Lines with the word "tool" in them must be copied from the records below.

[Saved data entries]

-*-

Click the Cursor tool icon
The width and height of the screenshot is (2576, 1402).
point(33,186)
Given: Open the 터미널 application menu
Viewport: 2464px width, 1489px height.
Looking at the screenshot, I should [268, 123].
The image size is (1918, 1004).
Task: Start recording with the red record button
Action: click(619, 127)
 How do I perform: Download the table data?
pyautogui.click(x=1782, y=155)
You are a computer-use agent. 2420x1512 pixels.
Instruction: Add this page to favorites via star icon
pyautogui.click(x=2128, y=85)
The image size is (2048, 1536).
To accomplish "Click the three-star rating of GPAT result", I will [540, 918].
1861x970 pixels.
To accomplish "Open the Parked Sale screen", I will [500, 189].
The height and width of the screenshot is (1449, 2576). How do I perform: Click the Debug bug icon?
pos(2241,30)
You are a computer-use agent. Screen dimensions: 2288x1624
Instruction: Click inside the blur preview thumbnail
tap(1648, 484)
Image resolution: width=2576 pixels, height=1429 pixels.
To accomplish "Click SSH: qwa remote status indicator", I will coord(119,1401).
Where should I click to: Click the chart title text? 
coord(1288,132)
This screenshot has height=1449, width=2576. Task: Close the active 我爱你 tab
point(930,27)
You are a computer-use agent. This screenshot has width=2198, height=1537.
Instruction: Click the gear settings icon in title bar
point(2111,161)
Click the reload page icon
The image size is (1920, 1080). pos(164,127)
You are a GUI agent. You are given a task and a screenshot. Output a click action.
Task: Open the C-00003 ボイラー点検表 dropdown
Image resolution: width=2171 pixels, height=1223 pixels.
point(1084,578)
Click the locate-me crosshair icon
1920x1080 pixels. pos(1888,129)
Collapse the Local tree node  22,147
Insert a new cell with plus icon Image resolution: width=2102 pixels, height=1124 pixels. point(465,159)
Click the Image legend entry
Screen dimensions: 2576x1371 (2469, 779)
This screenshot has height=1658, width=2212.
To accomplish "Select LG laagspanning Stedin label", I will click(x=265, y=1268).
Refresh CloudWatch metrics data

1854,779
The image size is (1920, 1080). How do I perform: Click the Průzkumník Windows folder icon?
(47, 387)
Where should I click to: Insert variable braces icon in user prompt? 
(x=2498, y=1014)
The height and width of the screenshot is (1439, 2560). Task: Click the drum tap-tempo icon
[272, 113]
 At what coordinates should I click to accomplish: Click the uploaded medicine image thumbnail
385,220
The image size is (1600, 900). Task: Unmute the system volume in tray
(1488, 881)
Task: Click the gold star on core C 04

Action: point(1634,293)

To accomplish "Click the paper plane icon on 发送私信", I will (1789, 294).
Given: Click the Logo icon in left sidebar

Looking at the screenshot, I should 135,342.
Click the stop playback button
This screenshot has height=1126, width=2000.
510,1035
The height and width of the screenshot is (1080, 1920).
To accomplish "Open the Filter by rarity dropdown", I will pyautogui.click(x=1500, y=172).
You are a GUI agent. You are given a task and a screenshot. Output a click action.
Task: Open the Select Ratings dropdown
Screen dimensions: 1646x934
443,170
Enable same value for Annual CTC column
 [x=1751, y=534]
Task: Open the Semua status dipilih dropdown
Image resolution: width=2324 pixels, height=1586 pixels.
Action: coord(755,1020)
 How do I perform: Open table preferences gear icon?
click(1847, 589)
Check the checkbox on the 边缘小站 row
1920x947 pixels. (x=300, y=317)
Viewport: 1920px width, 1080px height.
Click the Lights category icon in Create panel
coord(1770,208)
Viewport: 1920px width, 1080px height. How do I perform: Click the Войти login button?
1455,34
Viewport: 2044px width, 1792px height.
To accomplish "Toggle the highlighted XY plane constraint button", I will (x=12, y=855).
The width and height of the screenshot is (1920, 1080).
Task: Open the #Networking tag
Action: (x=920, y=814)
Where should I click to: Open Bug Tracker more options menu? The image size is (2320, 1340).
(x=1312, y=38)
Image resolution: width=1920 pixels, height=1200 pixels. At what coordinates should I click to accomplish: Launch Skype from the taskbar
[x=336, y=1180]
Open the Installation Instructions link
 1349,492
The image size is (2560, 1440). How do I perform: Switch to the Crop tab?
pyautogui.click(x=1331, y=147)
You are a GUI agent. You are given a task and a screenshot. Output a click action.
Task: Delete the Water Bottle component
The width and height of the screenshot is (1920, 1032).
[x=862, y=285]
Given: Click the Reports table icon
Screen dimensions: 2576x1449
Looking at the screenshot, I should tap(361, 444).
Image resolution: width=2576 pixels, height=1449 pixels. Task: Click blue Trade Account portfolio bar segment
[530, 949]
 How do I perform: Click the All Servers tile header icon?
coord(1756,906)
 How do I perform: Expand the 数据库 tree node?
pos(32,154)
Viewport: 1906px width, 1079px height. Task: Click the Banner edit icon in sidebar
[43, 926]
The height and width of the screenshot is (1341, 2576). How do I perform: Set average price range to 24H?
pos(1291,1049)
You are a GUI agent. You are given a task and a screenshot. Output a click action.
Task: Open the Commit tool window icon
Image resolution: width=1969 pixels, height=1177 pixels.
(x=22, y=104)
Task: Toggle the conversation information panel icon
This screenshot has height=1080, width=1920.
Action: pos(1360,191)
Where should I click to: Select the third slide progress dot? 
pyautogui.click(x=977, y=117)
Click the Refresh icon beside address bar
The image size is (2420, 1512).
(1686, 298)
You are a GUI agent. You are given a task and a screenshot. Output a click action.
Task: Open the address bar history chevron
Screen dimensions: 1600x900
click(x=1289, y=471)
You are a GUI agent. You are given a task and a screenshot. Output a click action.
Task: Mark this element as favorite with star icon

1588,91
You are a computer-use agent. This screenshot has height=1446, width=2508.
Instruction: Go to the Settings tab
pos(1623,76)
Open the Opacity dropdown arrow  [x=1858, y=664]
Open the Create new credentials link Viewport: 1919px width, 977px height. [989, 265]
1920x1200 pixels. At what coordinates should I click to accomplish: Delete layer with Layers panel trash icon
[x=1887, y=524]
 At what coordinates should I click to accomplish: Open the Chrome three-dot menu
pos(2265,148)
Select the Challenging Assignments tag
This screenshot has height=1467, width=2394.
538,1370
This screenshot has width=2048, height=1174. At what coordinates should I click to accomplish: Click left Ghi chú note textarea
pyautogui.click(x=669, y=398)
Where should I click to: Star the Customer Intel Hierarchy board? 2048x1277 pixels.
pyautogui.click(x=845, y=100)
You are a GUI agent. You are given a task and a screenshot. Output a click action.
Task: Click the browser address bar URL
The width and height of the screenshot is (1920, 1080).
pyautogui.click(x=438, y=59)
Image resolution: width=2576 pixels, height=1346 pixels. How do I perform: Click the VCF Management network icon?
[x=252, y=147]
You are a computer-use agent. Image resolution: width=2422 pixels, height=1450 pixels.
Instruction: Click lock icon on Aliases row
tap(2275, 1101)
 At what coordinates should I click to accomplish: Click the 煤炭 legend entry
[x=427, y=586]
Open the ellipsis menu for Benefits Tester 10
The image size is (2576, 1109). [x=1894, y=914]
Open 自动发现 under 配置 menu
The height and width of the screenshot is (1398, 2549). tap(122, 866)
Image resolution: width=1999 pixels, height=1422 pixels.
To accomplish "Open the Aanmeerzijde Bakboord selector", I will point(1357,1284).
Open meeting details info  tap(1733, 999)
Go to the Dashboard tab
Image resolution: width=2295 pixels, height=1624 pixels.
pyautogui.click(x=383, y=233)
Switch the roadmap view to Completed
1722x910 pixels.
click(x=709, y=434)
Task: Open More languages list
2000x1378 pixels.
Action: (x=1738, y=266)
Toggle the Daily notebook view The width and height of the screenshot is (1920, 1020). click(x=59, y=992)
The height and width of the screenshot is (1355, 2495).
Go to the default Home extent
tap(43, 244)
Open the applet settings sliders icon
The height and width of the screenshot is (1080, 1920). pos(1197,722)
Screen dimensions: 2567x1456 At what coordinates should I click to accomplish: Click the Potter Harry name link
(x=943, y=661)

-*-

### Exercise solution
Click the Cursor tool icon
Task: Open the Commit tool window icon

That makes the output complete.